Roger L. Simon  The Party of the Rich


The Dems have transmogrified into the Party of the Ruling Elite for Big Government and their Cronies.  They use The Poor as voting filler, and throw them crumbs extracted by the ever more burdened middle classes.


----------



## Gremlin-USA

Truthmatters said:


> The right is going to shit their pants when the economy starts to move robustly



What is Robustly?

When un-employment gets down to 7%, when 50% of the foreclosed homes have people once again living in them, when New Homes starts are up 50%, when the Dow is over 12,000 (it's peak was 14,066 in oct 2007), when the truth really matters. --- Then, that will be a Robust Improvement!!!!!!!!!


.


----------



## saveliberty

Truthmatters said:


> The right is going to shit their pants when the economy starts to move robustly



Transferring more from the middle class and rich to the poor is NOT robustly moving the economy.


----------



## Toro

Lots of things are breaking out - China, copper, the VIX appears to be going lower.  

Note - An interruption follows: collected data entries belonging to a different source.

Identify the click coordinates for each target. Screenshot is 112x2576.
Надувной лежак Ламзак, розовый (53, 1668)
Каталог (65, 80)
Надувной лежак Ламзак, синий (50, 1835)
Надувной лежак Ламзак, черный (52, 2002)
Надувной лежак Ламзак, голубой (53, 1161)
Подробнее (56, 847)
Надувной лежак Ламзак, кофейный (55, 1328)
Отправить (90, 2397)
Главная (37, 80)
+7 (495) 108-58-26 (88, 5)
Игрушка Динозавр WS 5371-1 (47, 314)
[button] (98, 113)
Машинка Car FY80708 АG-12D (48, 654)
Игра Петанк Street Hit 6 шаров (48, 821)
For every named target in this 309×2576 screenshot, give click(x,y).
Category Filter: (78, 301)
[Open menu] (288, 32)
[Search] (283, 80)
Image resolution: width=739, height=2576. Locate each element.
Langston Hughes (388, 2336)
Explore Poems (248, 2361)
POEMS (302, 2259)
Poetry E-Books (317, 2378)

Usually, Mondays are strong.  Usually, the first of the month is strong.  Usually, August is strong.  So its hard to ascertain what is going on.

You could see it last week when the bears tried to knock the markets down in the morning, only for stocks to rise into the close.  That's often a bullish sign.  

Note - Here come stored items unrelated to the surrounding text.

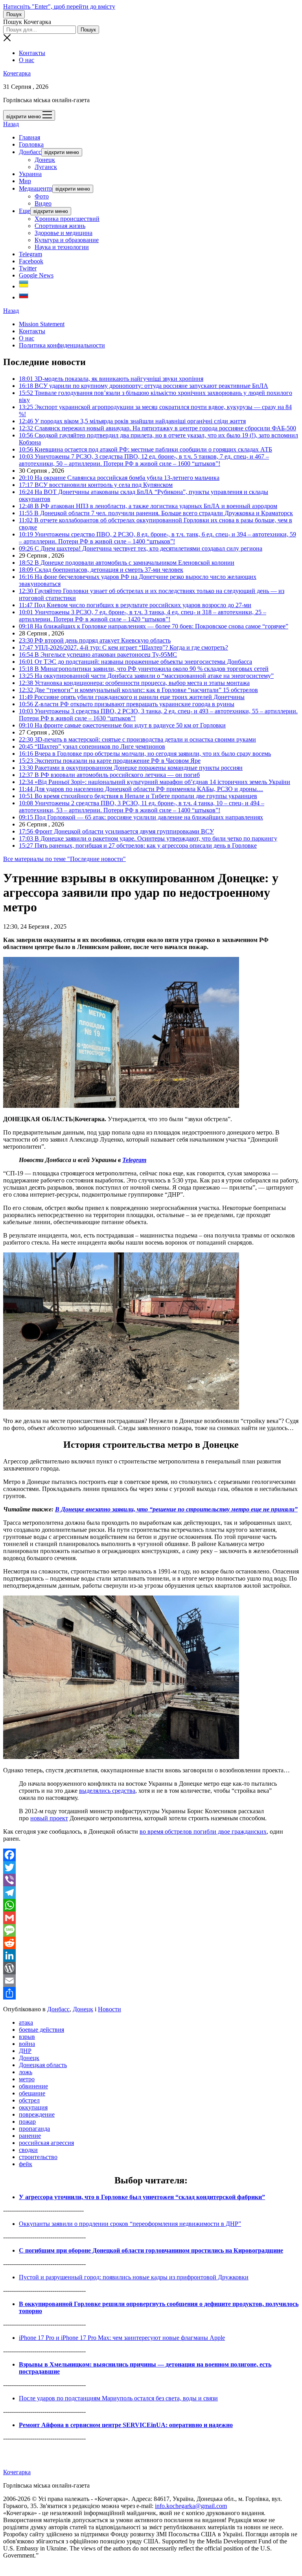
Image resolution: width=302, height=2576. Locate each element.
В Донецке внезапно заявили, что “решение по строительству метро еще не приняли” (176, 1509)
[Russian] (23, 297)
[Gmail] (151, 1917)
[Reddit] (151, 1943)
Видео (43, 203)
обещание (32, 2093)
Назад (11, 124)
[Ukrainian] (23, 286)
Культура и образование (67, 240)
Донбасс (30, 152)
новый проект (49, 1818)
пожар (27, 2121)
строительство (38, 2157)
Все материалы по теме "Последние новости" (64, 859)
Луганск (46, 166)
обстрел (29, 2100)
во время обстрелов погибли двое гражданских (203, 1831)
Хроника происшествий (67, 218)
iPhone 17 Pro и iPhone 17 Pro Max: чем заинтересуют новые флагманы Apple (122, 2337)
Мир (25, 181)
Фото (42, 196)
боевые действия (41, 2029)
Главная (29, 137)
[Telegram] (151, 1892)
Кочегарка (17, 73)
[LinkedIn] (151, 1955)
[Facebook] (151, 1855)
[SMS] (151, 1930)
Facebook (31, 261)
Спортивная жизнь (60, 225)
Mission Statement (41, 324)
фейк (25, 2164)
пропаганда (34, 2128)
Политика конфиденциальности (62, 345)
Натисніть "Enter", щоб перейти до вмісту (59, 6)
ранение (30, 2135)
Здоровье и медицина (63, 233)
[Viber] (151, 1880)
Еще (24, 210)
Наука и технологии (62, 247)
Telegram (30, 254)
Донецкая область (43, 2065)
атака (26, 2022)
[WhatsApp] (151, 1905)
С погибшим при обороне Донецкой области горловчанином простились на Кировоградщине (151, 2250)
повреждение (37, 2114)
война (27, 2043)
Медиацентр (35, 188)
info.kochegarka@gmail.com (191, 2506)
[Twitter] (151, 1867)
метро (27, 2079)
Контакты (32, 53)
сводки (28, 2149)
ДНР (25, 2050)
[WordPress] (151, 1968)
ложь (25, 2072)
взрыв (27, 2036)
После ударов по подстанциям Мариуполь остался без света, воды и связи (118, 2398)
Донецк (45, 159)
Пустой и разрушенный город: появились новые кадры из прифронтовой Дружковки (134, 2277)
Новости (109, 2009)
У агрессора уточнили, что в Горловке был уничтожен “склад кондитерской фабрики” (142, 2197)
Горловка (31, 144)
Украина (30, 174)
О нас (26, 60)
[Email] (151, 1980)
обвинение (33, 2086)
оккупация (33, 2107)
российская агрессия (46, 2142)
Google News (36, 275)
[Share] (151, 1993)
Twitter (28, 268)
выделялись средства (107, 1790)
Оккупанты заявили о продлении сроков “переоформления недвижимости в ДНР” (130, 2223)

We are either at the top of a trading range or about to break out after consolidating for the past 5 months.  I think we're about to break out, but I could be wrong.


----------



## Chris

There is $850 billion dollars of corporate cash sitting on the sidelines waiting for an investment.

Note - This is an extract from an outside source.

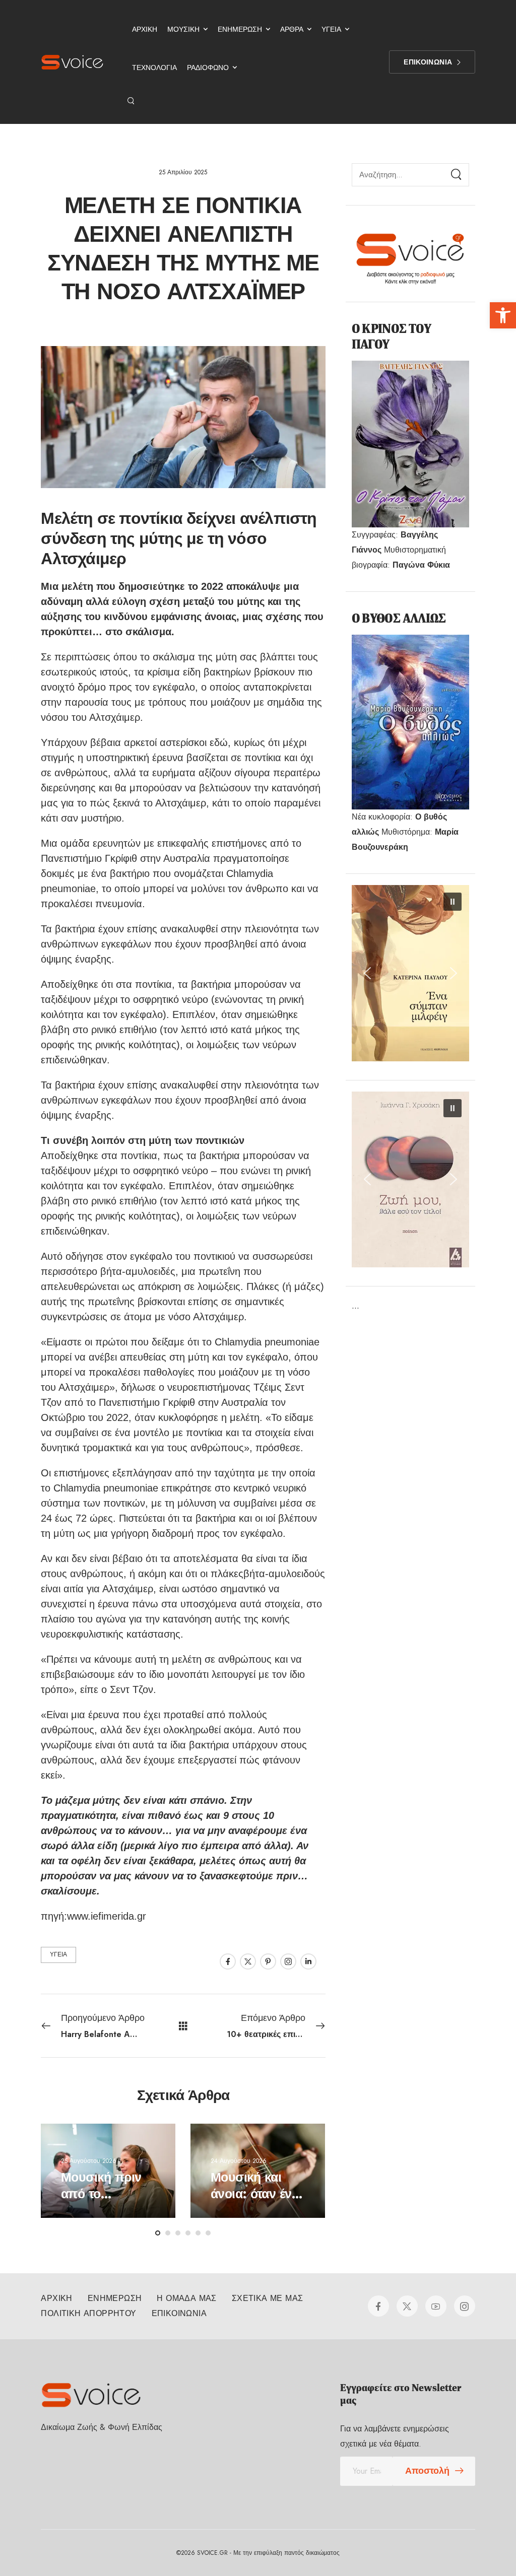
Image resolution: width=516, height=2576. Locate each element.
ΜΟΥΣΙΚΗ (183, 29)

Once that starts rolling, we can go a long way.


----------



## boedicca

Gremlin-USA said:


> Truthmatters said:
> 
> 
> 
> The right is going to shit their pants when the economy starts to move robustly
> 
> 
> 
> 
> What is Robustly?
> 
> When un-employment gets down to 7%, when 50% of the foreclosed homes have people once again living in them, when New Homes starts are up 50%, when the Dow is over 12,000 (it's peak was 14,066 in oct 2007), when the truth really matters. --- Then, that will be a Robust Improvement!!!!!!!!!
> 
> 
> .
Click to expand...




Robustly sure as heck ain't goin' from 5.5% to 3.7%, and then down to 2.4% GDP growth.

Just sayin'.


----------



## boedicca

Chris said:


> There is $850 billion dollars of corporate cash sitting on the sidelines waiting for an investment.
> 
> Once that starts rolling, we can go a long way.





If the U.S. continues it's inane policies, much of that cash will be used to invest in more growth friendly economies overseas.


----------



## Charles_Main

bodecea said:


> There is no way the Right can accept any improvement in the Economy...not now.




Funny thing is when ever a republican is in power, and you say the stock market is doing good. Liberals tell us that it means nothing, It is only rich people getting richer, Now you are all cheering it on 

That said, it is indeed a promising sign. Now if we can just get some Private Sector Jobs things might start to feel up.


----------



## Jeremy

Charles_Main said:


> bodecea said:
> 
> 
> 
> There is no way the Right can accept any improvement in the Economy...not now.
> 
> 
> 
> 
> 
> Funny thing is when ever a republican is in power, and you say the stock market is doing good. Liberals tell us that it means nothing, It is only rich people getting richer, Now you are all cheering it on
Click to expand...


 Let them have their moment.


----------



## Tech_Esq

Chris said:


> There is $850 billion dollars of corporate cash sitting on the sidelines waiting for an investment.
> 
> Once that starts rolling, we can go a long way.



That will happen when certainty replaces uncertainty and not until.


----------



## Charles_Main

Jeremy said:


> Charles_Main said:
> 
> 
> 
> 
> 
> bodecea said:
> 
> 
> 
> There is no way the Right can accept any improvement in the Economy...not now.
> 
> 
> 
> 
> 
> Funny thing is when ever a republican is in power, and you say the stock market is doing good. Liberals tell us that it means nothing, It is only rich people getting richer, Now you are all cheering it on
> 
> Click to expand...
> 
> 
> Let them have their moment.
Click to expand...


Umm let me think.. NO!!! When have they ever let me have my moment. It is True, They have a double standard for everything. Normally the Stock Market going up is just a sign of the Rich Getting Richer. When they were talking down the Economy under Bush they constantly said the fact the Stock market was still strong Was Meaningless. Then when it tanked they pointed to it as a sign they were right all along, and now they are cheering a few good days as a sign that Obama has fixed everything.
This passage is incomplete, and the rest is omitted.